‘Mexican Fighter’ A Documentary Film About Love, Dedication and The Importance of Culture and Family
Mexican fighter, a documentary film by popular producer, Bobby Razak, is an amazing and fresh look at the warrior spirit of the Mexican heritage and the Mixed Martial Arts (MMA) fighters who embody that same fighting spirit.
The film follows three big names in MMA, former WEC Bantamweight Champion, Miguel Torres, former Strikeforce lightweight Champion, Gilbert Melendez, and UFC Heavyweight Champion, Cain Velasquez from their childhood to UFC days (actually ending in late 2009.) Viewers will be privy to a rare and very intimate glimpse into the hearts of these athletes as they share with the viewer the love, dedication, and importance of culture and family.

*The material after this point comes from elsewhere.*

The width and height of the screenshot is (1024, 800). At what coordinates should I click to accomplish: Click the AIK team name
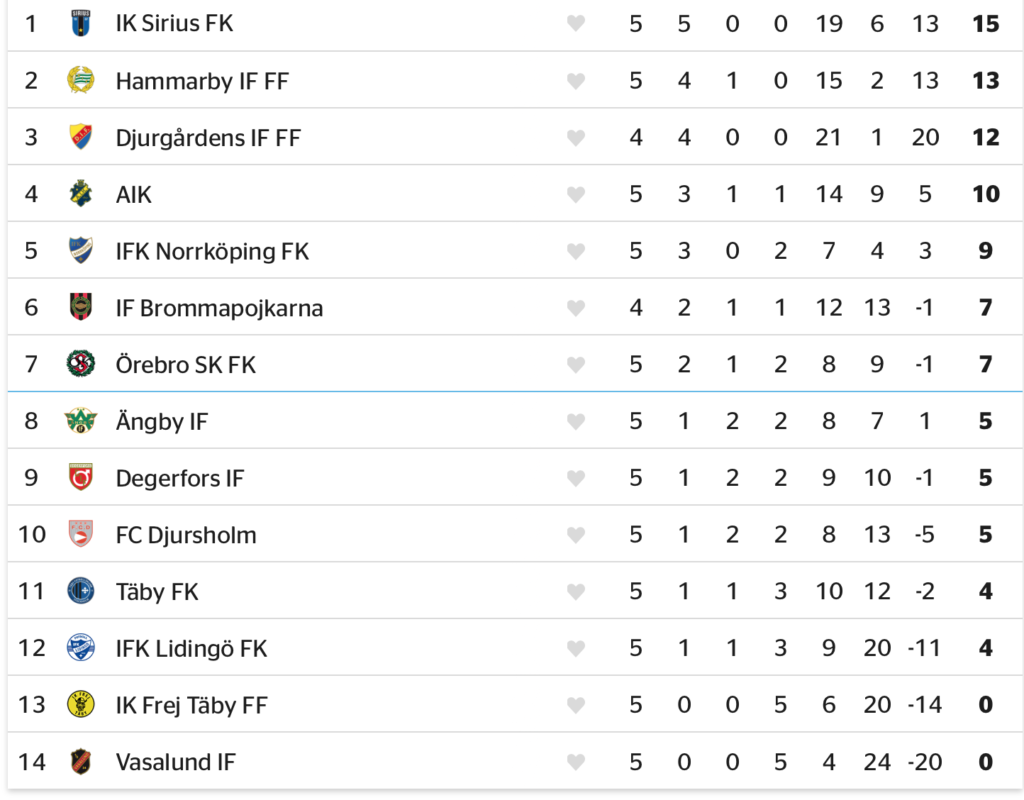[134, 194]
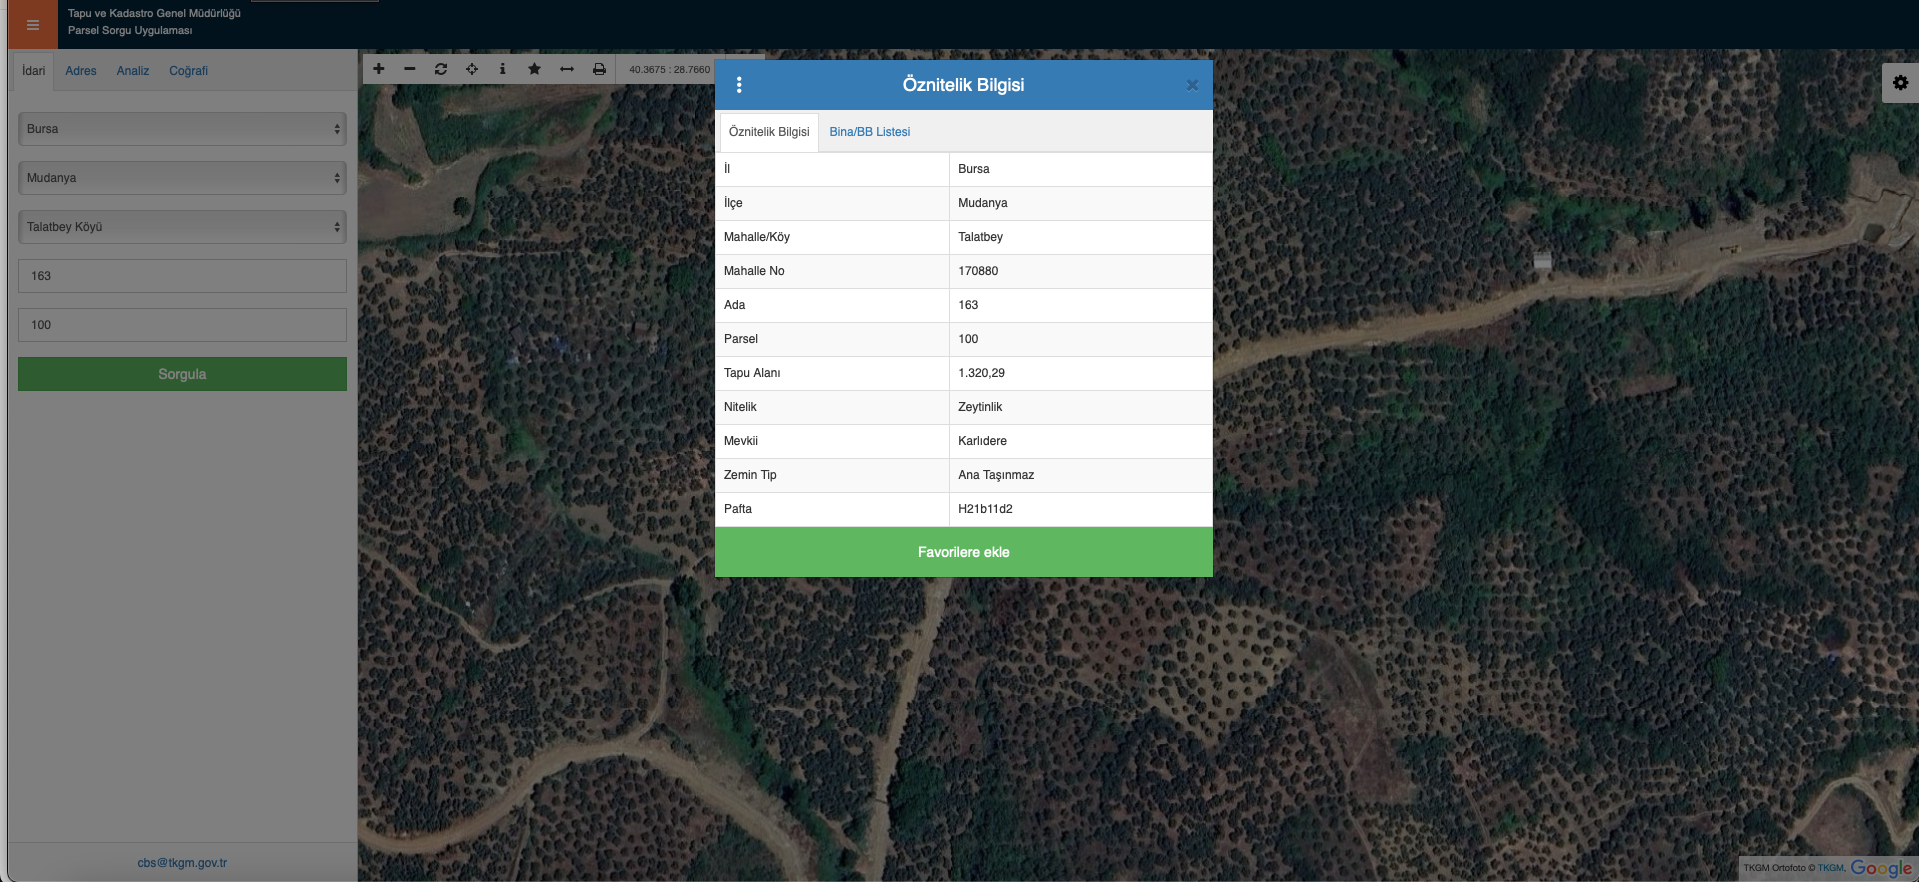Click the zoom out minus icon
Screen dimensions: 1919x882
pyautogui.click(x=410, y=69)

Many fans are familiar with Velasquez’s famous “Brown Pride” tattoo, spiritedly inscribed across his chest. This documentary pretty much embodies that tattoo and gives you the very reason why Cain would have put it there. Its starts off with brief and simple introductions to the three fighters and their early family life, then goes into the trials, tribulations, and hardships associated with Mexican immigrant life, as told by the fighters themselves. One by one, the three men each have a turn telling about their early life in America, their connections to Mexico, and what fighting, and especially Mexicans in the sport, did to change their own paths.
This documentary, now available for purchase, also features a host of cameos from other fan favorites such as Jake Shields, Ryan Bader, Frank Shamrock and Jacob “Stitch” Duran that all gave insight as to what it means to be a Mexican fighter.
I felt as though this documentary was executed in a different light. Where most other documentaries give you a similar background on the featured fighter and an exclusive look into their training, Mexican Fighter actually gives you a strong psychological perspective into culture, ancestry and what that mentality does to change who you are as a person, a professional and a fighter. Every race has their own heritages and strengths, if you will, that make them stand out from others. In our fast-paced modern world, it’s easy to forget about the past.
Razak’s film, however, brings about that realization in a very tasteful, informative way that actually makes you consider what may intrinsically be lying dormant beneath every fighter, beneath every man.
It makes you realize that sometimes, fighting to represent your hometown is more than just a humble shout-out. Sometimes, it is a sobering reminder of the weight that you carry for not one, but all. When you hear the uniform chants that fill the Brazilian stadiums and the boisterous cheers from Canadian arenas, and when you see the pure excitement becoming palpable during tournaments in Japan, you realize that this is a part of everyone. Where you come from and who you were will rise out of you when least expect it and it will make you who you are.